The Thrift Store located at the Christian Home is open from 9-3 p.m., each day and donations can be dropped off there.

“It’s a very rewarding experience to help out like this and we appreciate all our volunteers and donations,” said Winkles.

If anyone wants to help the group during the holidays they can contact the Christian Home at 445-2049 or show up at the civic center on Thursday.

Signups for Gear Up Project set for Tuesday

Project Gear Up will be signing up students on Tuesday, Nov. 15. The 7th Grade Project Gear Up will offer free drawings for turkeys at a meeting for all 7th graders and their parents or guardians.
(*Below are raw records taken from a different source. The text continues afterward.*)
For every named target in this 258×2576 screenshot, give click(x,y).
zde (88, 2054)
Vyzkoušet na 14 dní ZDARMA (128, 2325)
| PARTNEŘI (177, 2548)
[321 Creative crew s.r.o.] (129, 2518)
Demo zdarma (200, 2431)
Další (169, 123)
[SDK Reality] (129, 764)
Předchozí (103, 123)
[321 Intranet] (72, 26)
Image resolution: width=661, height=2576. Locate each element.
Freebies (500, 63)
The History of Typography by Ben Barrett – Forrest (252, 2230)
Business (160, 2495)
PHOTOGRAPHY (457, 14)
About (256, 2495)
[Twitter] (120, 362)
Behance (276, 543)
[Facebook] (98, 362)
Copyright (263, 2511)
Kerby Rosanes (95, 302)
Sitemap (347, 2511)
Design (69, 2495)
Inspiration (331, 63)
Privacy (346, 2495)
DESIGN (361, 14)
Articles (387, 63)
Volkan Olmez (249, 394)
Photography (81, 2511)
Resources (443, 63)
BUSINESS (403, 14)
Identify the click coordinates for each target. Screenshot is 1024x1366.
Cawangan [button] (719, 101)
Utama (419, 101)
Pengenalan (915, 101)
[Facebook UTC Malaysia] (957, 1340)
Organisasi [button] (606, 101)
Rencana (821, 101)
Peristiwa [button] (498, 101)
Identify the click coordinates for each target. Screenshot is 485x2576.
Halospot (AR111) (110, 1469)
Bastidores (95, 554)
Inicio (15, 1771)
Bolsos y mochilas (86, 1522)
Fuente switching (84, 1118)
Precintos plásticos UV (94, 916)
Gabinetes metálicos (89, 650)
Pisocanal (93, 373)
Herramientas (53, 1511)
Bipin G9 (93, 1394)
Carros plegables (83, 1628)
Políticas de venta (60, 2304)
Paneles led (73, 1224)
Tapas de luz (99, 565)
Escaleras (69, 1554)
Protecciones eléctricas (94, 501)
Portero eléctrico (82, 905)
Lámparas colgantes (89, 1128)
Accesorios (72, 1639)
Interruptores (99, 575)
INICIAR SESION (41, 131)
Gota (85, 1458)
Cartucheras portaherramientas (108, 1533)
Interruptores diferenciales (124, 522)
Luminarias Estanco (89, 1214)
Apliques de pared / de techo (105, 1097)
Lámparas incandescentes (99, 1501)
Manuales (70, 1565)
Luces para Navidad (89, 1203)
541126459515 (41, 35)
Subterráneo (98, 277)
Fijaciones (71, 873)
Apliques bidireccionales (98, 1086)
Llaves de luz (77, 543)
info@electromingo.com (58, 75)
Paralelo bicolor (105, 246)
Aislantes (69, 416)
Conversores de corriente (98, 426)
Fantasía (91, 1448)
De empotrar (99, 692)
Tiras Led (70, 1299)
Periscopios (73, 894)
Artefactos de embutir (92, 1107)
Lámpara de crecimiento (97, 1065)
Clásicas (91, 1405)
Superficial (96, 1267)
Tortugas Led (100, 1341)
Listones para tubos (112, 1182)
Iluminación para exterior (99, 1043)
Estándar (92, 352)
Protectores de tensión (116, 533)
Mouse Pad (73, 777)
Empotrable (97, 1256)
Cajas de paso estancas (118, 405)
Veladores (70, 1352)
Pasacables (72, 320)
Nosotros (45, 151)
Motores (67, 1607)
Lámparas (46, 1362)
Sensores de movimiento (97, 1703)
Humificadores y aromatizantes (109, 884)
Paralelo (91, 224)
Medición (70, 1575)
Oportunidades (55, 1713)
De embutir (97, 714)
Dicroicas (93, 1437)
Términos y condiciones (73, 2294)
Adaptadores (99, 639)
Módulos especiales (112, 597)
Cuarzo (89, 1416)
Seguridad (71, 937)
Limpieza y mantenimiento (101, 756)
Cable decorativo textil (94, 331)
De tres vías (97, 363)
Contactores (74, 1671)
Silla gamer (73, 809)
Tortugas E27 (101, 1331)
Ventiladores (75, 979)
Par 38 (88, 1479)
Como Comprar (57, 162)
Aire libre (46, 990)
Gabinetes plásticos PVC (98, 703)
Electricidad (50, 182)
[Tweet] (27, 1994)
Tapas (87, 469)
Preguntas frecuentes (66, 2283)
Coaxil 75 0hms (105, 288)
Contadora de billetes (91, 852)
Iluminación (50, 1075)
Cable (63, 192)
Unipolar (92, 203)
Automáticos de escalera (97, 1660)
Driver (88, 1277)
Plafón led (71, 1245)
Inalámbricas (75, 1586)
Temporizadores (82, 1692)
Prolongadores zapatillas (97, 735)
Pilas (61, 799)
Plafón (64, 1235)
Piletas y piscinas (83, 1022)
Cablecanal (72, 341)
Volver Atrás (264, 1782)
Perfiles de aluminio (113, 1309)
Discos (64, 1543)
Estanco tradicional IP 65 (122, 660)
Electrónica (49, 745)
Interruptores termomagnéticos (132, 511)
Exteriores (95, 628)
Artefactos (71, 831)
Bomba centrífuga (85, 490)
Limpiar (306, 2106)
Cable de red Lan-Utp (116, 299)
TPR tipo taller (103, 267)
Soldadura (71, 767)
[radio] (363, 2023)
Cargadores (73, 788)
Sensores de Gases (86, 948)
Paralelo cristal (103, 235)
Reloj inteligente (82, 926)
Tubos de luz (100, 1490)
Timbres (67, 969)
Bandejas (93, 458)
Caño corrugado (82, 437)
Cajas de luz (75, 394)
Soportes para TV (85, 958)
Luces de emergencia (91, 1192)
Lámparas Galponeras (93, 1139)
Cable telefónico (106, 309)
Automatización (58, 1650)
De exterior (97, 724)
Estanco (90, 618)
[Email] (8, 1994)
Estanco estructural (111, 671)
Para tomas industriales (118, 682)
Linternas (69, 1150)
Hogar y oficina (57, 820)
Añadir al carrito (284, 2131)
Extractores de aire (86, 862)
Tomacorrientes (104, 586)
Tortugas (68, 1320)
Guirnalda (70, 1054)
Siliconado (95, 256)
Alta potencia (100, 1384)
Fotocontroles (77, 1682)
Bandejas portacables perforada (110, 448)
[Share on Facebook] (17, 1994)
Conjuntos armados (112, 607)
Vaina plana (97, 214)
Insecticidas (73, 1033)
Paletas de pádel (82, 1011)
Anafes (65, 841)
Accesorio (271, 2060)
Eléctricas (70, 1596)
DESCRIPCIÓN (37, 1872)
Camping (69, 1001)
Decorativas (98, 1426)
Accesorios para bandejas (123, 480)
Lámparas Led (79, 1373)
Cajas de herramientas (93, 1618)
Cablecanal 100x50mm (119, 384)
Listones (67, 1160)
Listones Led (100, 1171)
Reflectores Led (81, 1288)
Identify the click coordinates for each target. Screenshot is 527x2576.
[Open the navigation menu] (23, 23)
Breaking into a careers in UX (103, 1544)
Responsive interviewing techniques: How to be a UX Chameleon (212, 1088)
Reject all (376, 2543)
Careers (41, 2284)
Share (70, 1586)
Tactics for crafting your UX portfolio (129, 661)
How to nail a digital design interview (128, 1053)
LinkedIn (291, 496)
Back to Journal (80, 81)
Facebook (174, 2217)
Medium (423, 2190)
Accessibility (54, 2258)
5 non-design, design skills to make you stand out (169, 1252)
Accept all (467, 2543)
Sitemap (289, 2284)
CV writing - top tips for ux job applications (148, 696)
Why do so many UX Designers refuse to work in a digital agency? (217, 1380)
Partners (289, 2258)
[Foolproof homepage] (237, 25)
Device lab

This meeting is Tuesday, Nov. 15, at the Crockett Middle School gym at 6 p.m.

Project Gear Up is a federal program sponsored by the Pecos Barstow Toyah ISD and Sul Ross State University. The program is for all 2005-2006, 7th graders and will follow these students through the 12th grade.

Credit by test available to grades 6-8

Credit for acceleration for grades 1-5 and Credit for Examination for grades 6-8 are being held at the different Pecos-Barstow-Toyah ISD campuses, with registration scheduled now through Wednesday, Nov. 16.

Students in grades 1-5 need to meet some requirements and score 90 percent or above on a criterion referenced test for the grade level to be skipped in each of the following areas: language arts, math, science, and social studies.

In grades 6-8 students must score 90 percent or above on a criterion referenced exam for acceleration for the applicable course.

Registration for the exams is now taking place at the different campuses and Monday is the deadline to register and students can do so at the counselor’s office at the student’s designated school. Test dates are Dec. 7-9.

Arts and Crafts Bazaar set for Dec. 4


A Christmas Arts and Crafts Bazaar will be held from 8:30 a.m. until 3 p.m., Sunday, Dec. 4 at Santa Rosa Catholic Church Hall.

The Guadalupanas will be selling menudo for breakfast and gorditas for lunch.

Spaces are available for $25 and local crafters are invited to participate.

For more information contact Lupe Acosta 445-6133, Linda Nunez at 447-6185 or Blanca Avila at 445-5529.

GED December test dates announced

GED Testing will be held at 4 p.m., Monday, Dec. 5 and Tuesday, Dec. 6, at the Pecos High School.

Registration is scheduled from 1-4 p.m., Monday, Nov. 28, at the Pecos High School Counselor’s Office.

Examinees must present a Texas driver’s license or Texas Department of Public Safety ID Card.